Philip Roth une fois encore creuse inlassablement son sillon, la vieillesse qui nous guette tous (« Personne ne veut la regarder en face avant d’y être obligé ») avec la mort en point de mire et le sexe, comme baromètre de notre vitalité, preuve que nous sommes toujours vivants. Comment peut-on vivre sans sexe, s’interroge sans cesse Roth ? « Le sexe ne se borne pas à une friction, à un plaisir épidermique. C’est aussi une revanche sur la mort. Ne l’oublie pas, la mort. Ne l’oublie jamais. Non, le sexe n’a pas un pouvoir illimité, je connais très bien ses limites. Mais dis-moi, tu en connais, un pouvoir plus grand ? »

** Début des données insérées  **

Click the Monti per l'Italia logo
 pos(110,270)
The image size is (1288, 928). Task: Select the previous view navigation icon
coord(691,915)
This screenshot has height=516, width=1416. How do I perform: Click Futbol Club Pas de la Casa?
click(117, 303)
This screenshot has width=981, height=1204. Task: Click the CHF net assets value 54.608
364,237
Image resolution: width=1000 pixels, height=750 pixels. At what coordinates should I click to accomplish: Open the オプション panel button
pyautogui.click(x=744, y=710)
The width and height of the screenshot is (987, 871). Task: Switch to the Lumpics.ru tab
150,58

L’écrivain revient sur la libération sexuelle des années 60, « cette délivrance » qui mit à mal le puritanisme régnant jusqu’alors. Sa réflexion s’élargit au rôle de la pornographie et il ne manque pas de condamner le mariage, « Le mariage standard est d’une nature tout aussi étouffante pour l’hétérosexuel viril (…) qu’il l’est pour la lesbienne ou l’homo. Remarque, de nos jours, même les gays veulent se marier (…) Attends un peu qu’ils comprennent ce qu’il advient du désir qui les a faits homos à la base. Ils me déçoivent, ces gars-là, ils ne sont pas plus réalistes que les hétéros. »
Ce n’est certainement pas le meilleur roman de Roth mais il reste haut placé au regard de la production des autres. J’adore cet écrivain, ce qui fausse peut-être mon jugement, mais je ne sais pas résister à son écriture si fluide, si évidente. Et ses héros, comme David Kepesh, ni bons ni mauvais, justes humains avec ce que cela induit d’héroïsme, de lâcheté ou de travers, me touchent dans leur urgence à vouloir rester vivant jusqu’au bout. Sans oublier cette ironie ou cet humour latent qui interpelle le lecteur, les propos des personnages sont-ils la pensée de Roth ou de la pure fiction ?
Quant au titre du roman, il est emprunté à un poème de Yeats « Consume mon cœur ; malade de désir, / et attaché à une bête qui meurt / Il ne sait ce qui lui arrive. »
« Comprends-moi bien. Tu ne te berces pas de l’illusion qu’à travers une Consuela tu vas retrouver ta jeunesse une dernière fois. Au contraire, la différence n’est jamais aussi flagrante. Du fait de sa jeunesse à elle, de son enthousiasme, de l’inexpérience de sa jeunesse, de l’expérience de sa jeunesse, la différence ressort à chaque instant. Pas d’erreur, c’est bien elle et non toi qui a vingt-quatre ans. Il faudrait être un abruti pour croire retrouver sa jeunesse. Si on croyait la retrouver, ce serait un jeu d’enfant. Loin de te sentir rajeunir, tu mesures l’écart poignant entre son avenir illimité et les bornes du tien, et tu éprouves encore plus qu’à l’ordinaire l’éphémère poignant de toutes les grâces perdues. Tu te fais l’effet de jouer au base-ball avec des types de vingt ans, dans ces moments-là. On remarque la différence à chaque seconde du match. Mais au moins, on n’est pas assis sur le banc de touche. En somme, on éprouve douloureusement son âge, mais d’une façon nouvelle. »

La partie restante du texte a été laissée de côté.